David Frenzel always remembers that Saturday morning. He was 21-years-old and had dropped college classes the day before so he could start a fulltime job. He was wearing Dickey work clothes he bought at Bealls on Green Avenue. His mother had sewn patches on his shirt sleeves.
The date was April 19, 1969. The Fifth Dimension had the Number 1 hit of the day singing about the “Age of Aquarius.” Frenzel was given his “bunker clothes” and told to hop on the back of a fire truck if the alarm sounded.
“It was all on-the-job training in those days,” he said.
He worked his way up to chief, and has now been at the Orange Fire Department for 50 years. He’s lasted longer than the old Central Fire Station and that Beall’s store down the street.
“I certainly never came here with a career in mind,” he said.
Back in the spring of 1969, he was going to Lamar Tech (now university) studying to be a lab technician in a hospital. He had friends and a neighbor who worked at the fire station and sometimes he “hung around and visited.”
Fire Chief Vertis Sands once commented that Frenzel should go to work there. Frenzel was open to the idea. “Yeah, if you ever have an opening, call me,” he told Sands.

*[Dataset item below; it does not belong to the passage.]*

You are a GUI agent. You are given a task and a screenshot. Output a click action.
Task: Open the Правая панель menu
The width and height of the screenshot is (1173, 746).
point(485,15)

Sands called him on a Thursday and said the department had an opening and he could add Frenzel as an emergency hire. Frenzel said he went to physician Dr. Howard Williams for a physical that day. He passed and Sands told him he could buy Dickey work pants and shirts at Bealls.

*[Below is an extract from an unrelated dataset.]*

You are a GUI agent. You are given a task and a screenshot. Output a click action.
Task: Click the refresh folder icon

On Friday, he dropped his classes and Lamar and bought three pairs of pants and three shirts. Sands gave him department patches and Frenzel, who was living with his parents, had his mother sew them on.
He said his mother was not enthusiastic about him becoming a firefighter. She knew a hospital job would offer good pay. But it turned out, he would have made $500 at the hospital and he was making $456 a month at the fire department. After he worked a while, his mother noticed how happy he was at the new job, and she approved.

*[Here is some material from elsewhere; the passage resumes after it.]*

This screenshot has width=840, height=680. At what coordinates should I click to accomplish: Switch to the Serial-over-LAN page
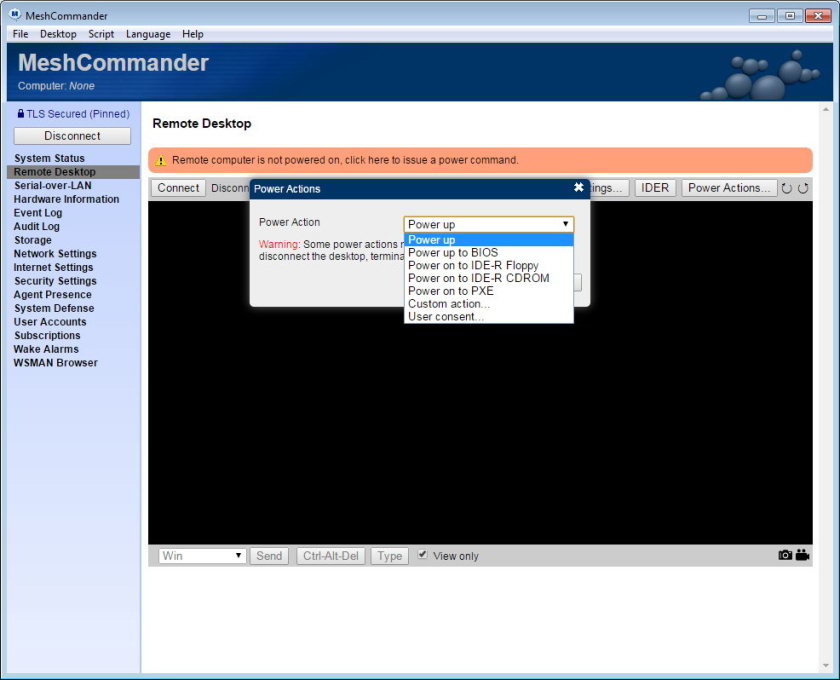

He recalls that after about three months, Sands told him he needed to take the civil service test. The Orange Fire Department went to a fulltime, professional department in 1960 and is still the only fulltime profession department in Orange County. The civil service test was required and Frenzel passed with a high score.
Firefighters a half-century later have more sophisticated gear and training. Frenzel said firefighters these days have almost a year of training before they even apply for the job. Now, the firefighters also are trained emergency medical technicians in addition to having training fighting structural fires.
The bunker gear is more sophisticated and so are the trucks. No one in years has jumped on the back of a fire truck to ride holding on to a pole on the back.
All firefighters now ride in covered seats inside the truck. “The truck won’t even start if all the seatbelts aren’t fastened,” Frenzel said.
In his early years, Frenzel, like a lot of firefighters, had part-time jobs to work on his days off. He first started driving ambulances for Claybar Funeral Home, in the days when funeral homes operated ambulances. “Firemen drove them during the day and police worked them at night,” he said.
After the funeral homes quit ambulance service, he was co-owner of a limousine service. “I had a part-time job for 22 years,” he said.
But when he became deputy chief in 1990, he started working office hours, five days a week, and he stopped the part-time work.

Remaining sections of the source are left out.